Ariel M Modrykamien has provided an excellent review of the long-term consequences of treatment in the ICU and the importance of developing ICU clinics to provide comprehensive care to ICU survivors.1 The long-term outcomes of post-ICU admission include reductions in quality of life, lung function, and nutritional status, and impacts on psychological outcomes and cognition. Patients and their close relatives are affected by the trauma of ICU experiences.

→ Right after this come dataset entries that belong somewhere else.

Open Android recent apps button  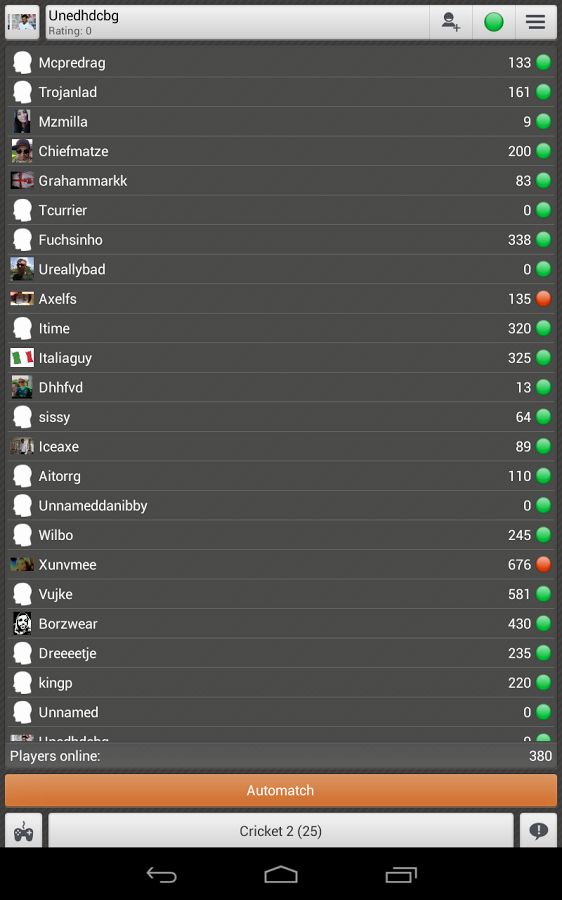pyautogui.click(x=401, y=874)
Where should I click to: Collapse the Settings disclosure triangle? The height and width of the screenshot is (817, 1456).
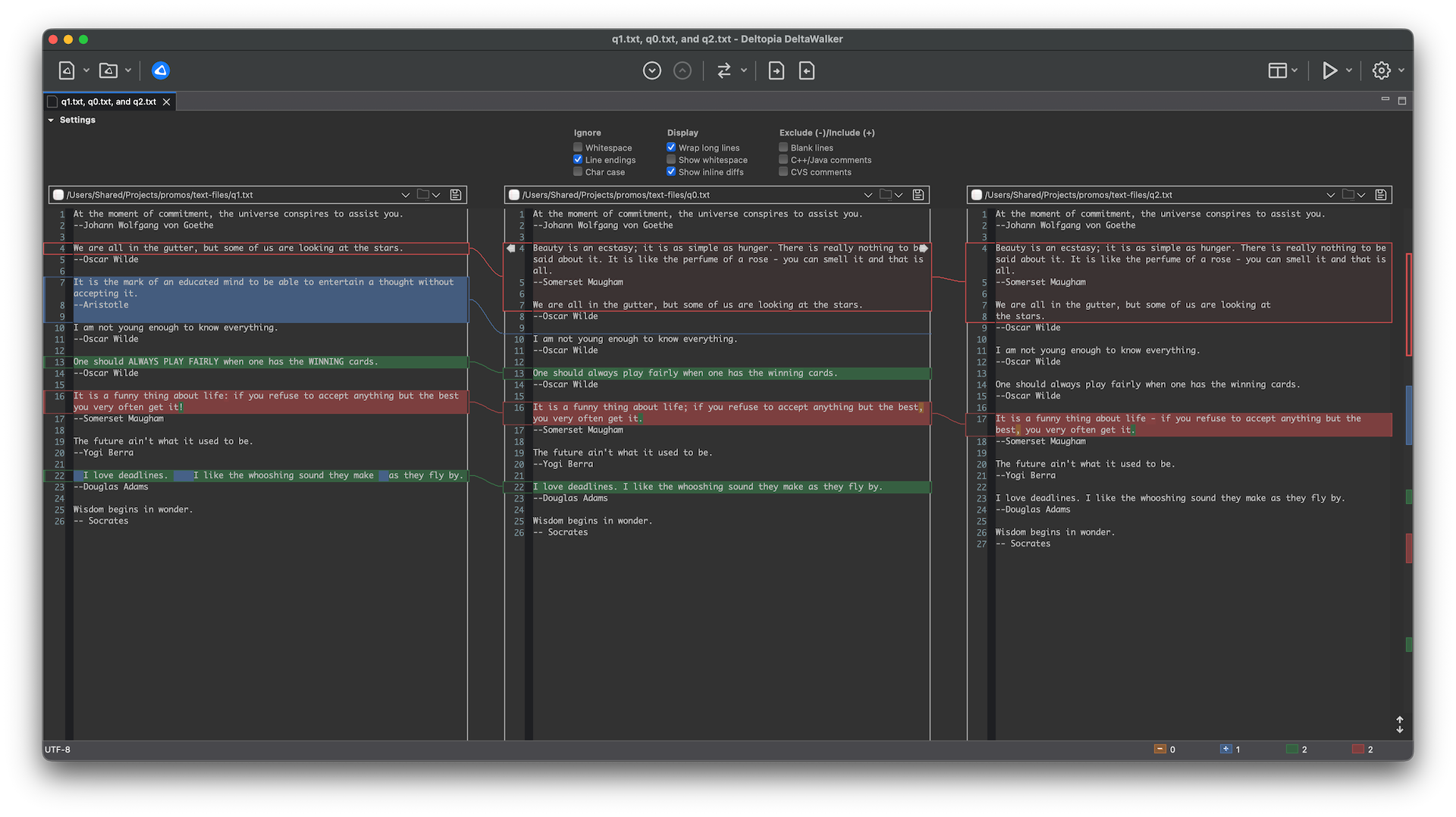(x=51, y=120)
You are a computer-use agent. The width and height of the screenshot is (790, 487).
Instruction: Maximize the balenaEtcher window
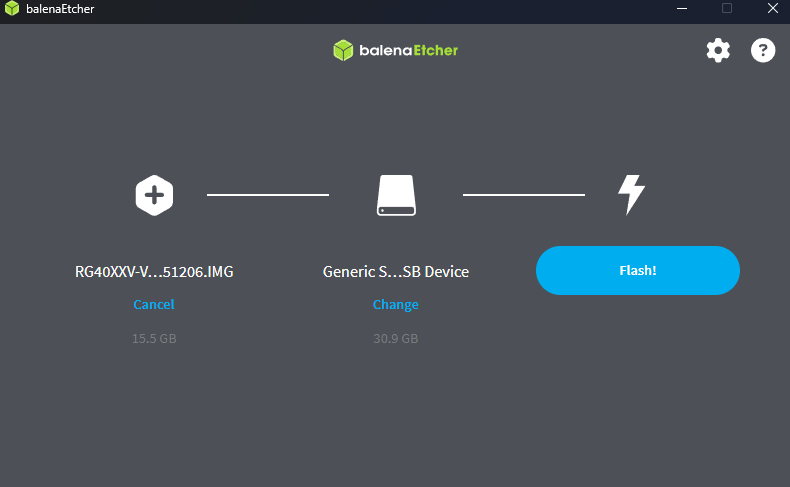[727, 9]
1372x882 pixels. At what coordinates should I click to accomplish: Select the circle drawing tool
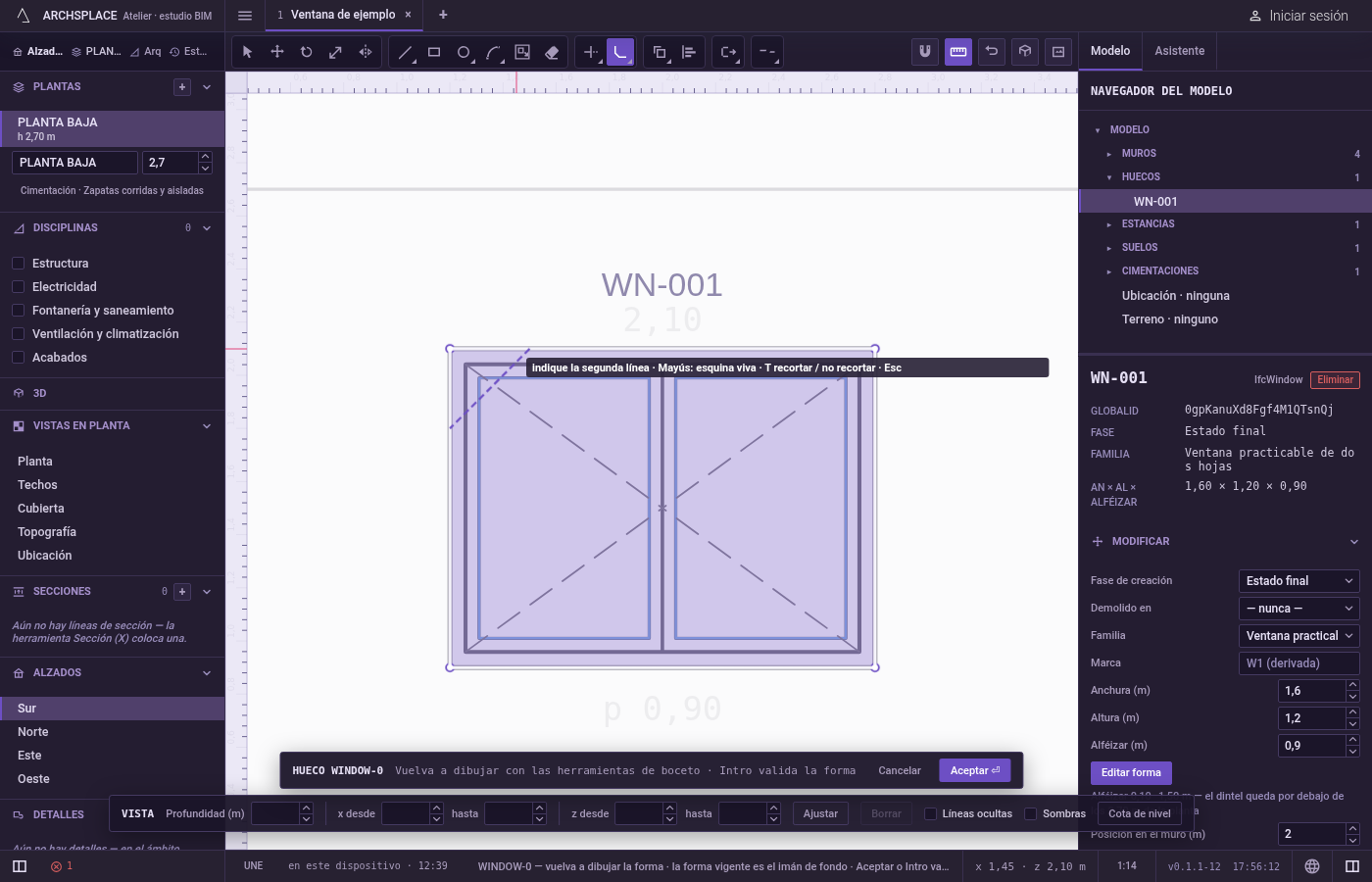(464, 52)
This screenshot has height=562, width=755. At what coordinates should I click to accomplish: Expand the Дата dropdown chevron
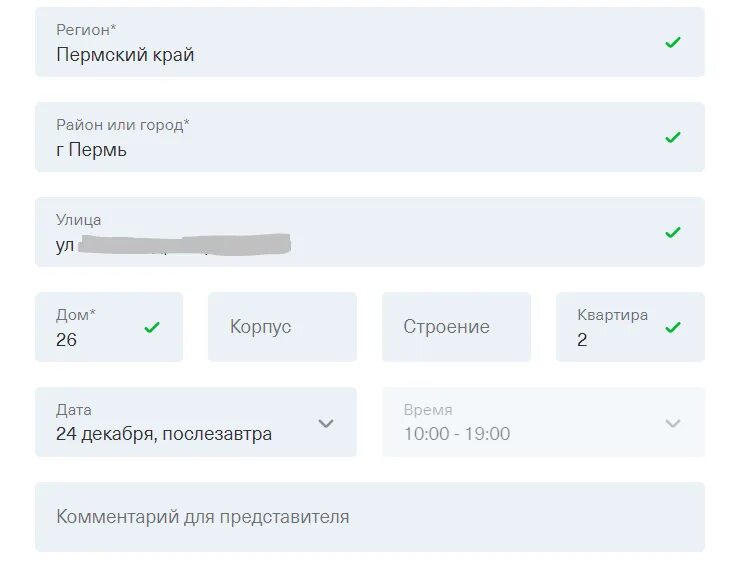tap(326, 423)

ICU follow-up clinics emerged in the United Kingdom, Norway, and Sweden around 1990. “Intensive care aftercare” was introduced in 2002 as a collaborative effort by a nurse and a physician in the United Kingdom,2 but, as pointed out, most clinics were led by nurses. Many follow-up clinics were initiated by nurses, who also provided intensive care diaries for the patients, to help them come to terms with their ICU experiences, many of which they had no recall.3 Patient diaries assist the patient in reconstructing the illness narrative.4 A randomized controlled trial in 6 European countries demonstrated that diaries reduced new-onset post-traumatic stress disorder following critical illness.5
My main concern in the presentation of the follow-up clinic as a new paradigm for intensivists is that physicians are encouraged to “take over” a practice that was pioneered by nurses. Follow-up clinics are indeed an area that calls for inter-professional collaborative practice, including nurses, physicians, respiratory therapists, physiotherapists, psychologists, and others. It is a shame if the concept of ICU follow-up becomes medicalized, and fails to recognize the emotional and existential aspects of post-ICU care.
- Copyright © 2012 by Daedalus Enterprises Inc.
The author replies:
I appreciate that Dr Egerod has taken the time to read my review1 and shared her view and experience on this interesting and growing topic, the ICU follow-up clinic.
The concept of following post-ICU patients after hospital discharge originated in Europe, about 20 years ago.2 As mentioned in Dr Egerod's letter, these clinics have been led by nurses, and then evolved to include participation by a number of other specialties such as physical, respiratory, and speech therapists, nutritionists, pharmacists, and social workers.3
Dr Egerod's concern is that my review may suggest that physicians are encouraged to “take over” a practice that was pioneered by nurses. In my opinion, the review is far from supporting the aforementioned statement. Conversely, it suggests that a multidisciplinary team should follow these patients.
The review mentions that in the U.S.A. the concept of an “ICU follow-up clinic” remains in its infancy. We are still learning from prior ICU clinic experiences, but we also recognize that healthcare systems present several differences among countries. Therefore, adjustments and variations from pioneer models are usually required. In our clinic, we promote participation from many services. Our clinic design is truly oriented toward a constructive and comprehensive “add on” rather than the implications of an isolated and competitive “takeover.” This is the philosophy I aimed to communicate in the ICU follow-up clinic review.